(TASK MATERIAL)

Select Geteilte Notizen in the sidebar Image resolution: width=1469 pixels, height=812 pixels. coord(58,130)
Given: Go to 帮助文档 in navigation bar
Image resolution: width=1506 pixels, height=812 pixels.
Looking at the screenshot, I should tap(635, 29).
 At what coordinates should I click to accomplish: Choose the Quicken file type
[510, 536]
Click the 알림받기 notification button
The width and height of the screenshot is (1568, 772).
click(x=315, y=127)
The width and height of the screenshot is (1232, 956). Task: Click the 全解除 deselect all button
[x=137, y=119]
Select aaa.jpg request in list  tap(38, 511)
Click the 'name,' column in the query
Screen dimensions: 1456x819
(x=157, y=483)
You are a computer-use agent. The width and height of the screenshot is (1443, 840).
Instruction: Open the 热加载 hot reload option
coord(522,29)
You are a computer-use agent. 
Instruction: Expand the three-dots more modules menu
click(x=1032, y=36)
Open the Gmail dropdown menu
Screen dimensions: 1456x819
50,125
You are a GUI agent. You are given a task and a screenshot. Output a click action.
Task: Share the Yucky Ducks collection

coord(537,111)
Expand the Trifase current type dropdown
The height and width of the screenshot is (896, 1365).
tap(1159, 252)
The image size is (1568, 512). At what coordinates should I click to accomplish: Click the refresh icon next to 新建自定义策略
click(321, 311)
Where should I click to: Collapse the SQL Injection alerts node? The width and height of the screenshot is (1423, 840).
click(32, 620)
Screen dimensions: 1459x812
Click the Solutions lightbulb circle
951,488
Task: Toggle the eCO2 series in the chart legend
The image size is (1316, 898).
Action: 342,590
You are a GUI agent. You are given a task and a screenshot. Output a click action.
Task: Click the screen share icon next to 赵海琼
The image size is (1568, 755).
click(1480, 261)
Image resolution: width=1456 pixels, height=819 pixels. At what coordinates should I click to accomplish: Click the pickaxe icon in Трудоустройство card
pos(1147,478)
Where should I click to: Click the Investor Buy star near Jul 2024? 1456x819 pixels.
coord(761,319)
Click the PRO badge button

(End TASK MATERIAL)

**WORK TASK:** Nothing but an exact repetition of the entries is expected here.

**SOLUTION FOR THIS EXERCISE:**
Select Geteilte Notizen in the sidebar Image resolution: width=1469 pixels, height=812 pixels. coord(58,130)
Given: Go to 帮助文档 in navigation bar
Image resolution: width=1506 pixels, height=812 pixels.
Looking at the screenshot, I should tap(635, 29).
 At what coordinates should I click to accomplish: Choose the Quicken file type
[510, 536]
Click the 알림받기 notification button
The width and height of the screenshot is (1568, 772).
click(x=315, y=127)
The width and height of the screenshot is (1232, 956). Task: Click the 全解除 deselect all button
[x=137, y=119]
Select aaa.jpg request in list  tap(38, 511)
Click the 'name,' column in the query
Screen dimensions: 1456x819
(x=157, y=483)
You are a computer-use agent. The width and height of the screenshot is (1443, 840).
Instruction: Open the 热加载 hot reload option
coord(522,29)
You are a computer-use agent. 
Instruction: Expand the three-dots more modules menu
click(x=1032, y=36)
Open the Gmail dropdown menu
Screen dimensions: 1456x819
50,125
You are a GUI agent. You are given a task and a screenshot. Output a click action.
Task: Share the Yucky Ducks collection

coord(537,111)
Expand the Trifase current type dropdown
The height and width of the screenshot is (896, 1365).
tap(1159, 252)
The image size is (1568, 512). At what coordinates should I click to accomplish: Click the refresh icon next to 新建自定义策略
click(321, 311)
Where should I click to: Collapse the SQL Injection alerts node? The width and height of the screenshot is (1423, 840).
click(32, 620)
Screen dimensions: 1459x812
Click the Solutions lightbulb circle
951,488
Task: Toggle the eCO2 series in the chart legend
The image size is (1316, 898).
Action: 342,590
You are a GUI agent. You are given a task and a screenshot. Output a click action.
Task: Click the screen share icon next to 赵海琼
The image size is (1568, 755).
click(1480, 261)
Image resolution: width=1456 pixels, height=819 pixels. At what coordinates should I click to accomplish: Click the pickaxe icon in Трудоустройство card
pos(1147,478)
Where should I click to: Click the Investor Buy star near Jul 2024? 1456x819 pixels.
coord(761,319)
Click the PRO badge button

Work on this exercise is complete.